My hope curdled when I discovered it was just an app that mapped your time-blocked tasks onto your calendar for you. My problem wasn’t a lack of time or Google Calendar mastery—it was simply a lack of the juice. “The juice” is how I refer to the get-up-and-go-mojo that propels me through my to-do list like a heat-seeking missile. It is the joie de vivre that compels me to plug my transactions into my Wealth Planner, respond to texts, take out the trash, write words for a podcast that’ll (hopefully) make you laugh and think.

It had been rainy and cloudy all week, and I, evidently running an operating system about as sophisticated as a clearance Home Depot houseplant, had been moping around—unable to photosynthesize the juice. 

Reluctant to accept that I was doomed to juicelessness, I diligently tried everything to summon it: cold plunges, cardio, hydration, caffeine, weight-lifting, walks, affirmations, pointing at myself in the mirror shouting Get your shit together! I wished there were a hard reset button I could press on my brain and body to recalibrate the vibe and restore my patience with everyone around me, but short of psychedelic drugs (considered, but ultimately discarded, as too much of a wild card), I realized the juice cannot be manufactured from concentrate. 

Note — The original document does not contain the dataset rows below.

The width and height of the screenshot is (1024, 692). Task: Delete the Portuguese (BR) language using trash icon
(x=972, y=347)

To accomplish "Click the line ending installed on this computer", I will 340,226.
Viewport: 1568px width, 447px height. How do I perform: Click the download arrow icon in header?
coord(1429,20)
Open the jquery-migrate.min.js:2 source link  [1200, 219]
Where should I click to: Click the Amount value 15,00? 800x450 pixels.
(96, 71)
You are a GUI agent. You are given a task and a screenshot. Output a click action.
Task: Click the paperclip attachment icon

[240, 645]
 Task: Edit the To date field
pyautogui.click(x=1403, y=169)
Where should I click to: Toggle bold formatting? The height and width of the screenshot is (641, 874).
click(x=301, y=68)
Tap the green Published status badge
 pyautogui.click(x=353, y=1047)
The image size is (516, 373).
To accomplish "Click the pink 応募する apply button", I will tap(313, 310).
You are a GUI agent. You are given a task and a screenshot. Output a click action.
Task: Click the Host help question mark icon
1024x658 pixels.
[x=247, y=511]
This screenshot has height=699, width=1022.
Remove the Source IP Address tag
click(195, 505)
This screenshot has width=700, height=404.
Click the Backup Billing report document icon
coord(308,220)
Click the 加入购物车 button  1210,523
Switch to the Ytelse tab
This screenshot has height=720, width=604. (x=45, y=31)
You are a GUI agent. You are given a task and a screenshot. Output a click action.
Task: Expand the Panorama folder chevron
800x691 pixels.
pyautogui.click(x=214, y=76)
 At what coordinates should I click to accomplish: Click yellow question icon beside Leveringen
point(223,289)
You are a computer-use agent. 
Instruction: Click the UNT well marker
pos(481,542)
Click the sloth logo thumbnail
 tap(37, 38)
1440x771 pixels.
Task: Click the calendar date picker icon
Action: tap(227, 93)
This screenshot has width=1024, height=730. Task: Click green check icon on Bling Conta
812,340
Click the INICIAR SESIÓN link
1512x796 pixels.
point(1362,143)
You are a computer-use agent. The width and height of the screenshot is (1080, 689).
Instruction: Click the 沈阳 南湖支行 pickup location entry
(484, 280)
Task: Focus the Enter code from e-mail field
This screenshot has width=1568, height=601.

I searched high and low for motivation, but all I found was irritation and indifference. I still feel anxious, she says, between her third and fourth shots of espresso. I checked my Oura ring app to see where I was in my hormone cycle, hoping that might explain it—only to spiral further upon realizing I was in the thick of the phase when energy, clarity, and motivation are supposed to be at all-time highs. Betrayed, I had nothing left in my biohacking toolbox to throw at the psychological discomfort. We had officially reached the bargaining phase.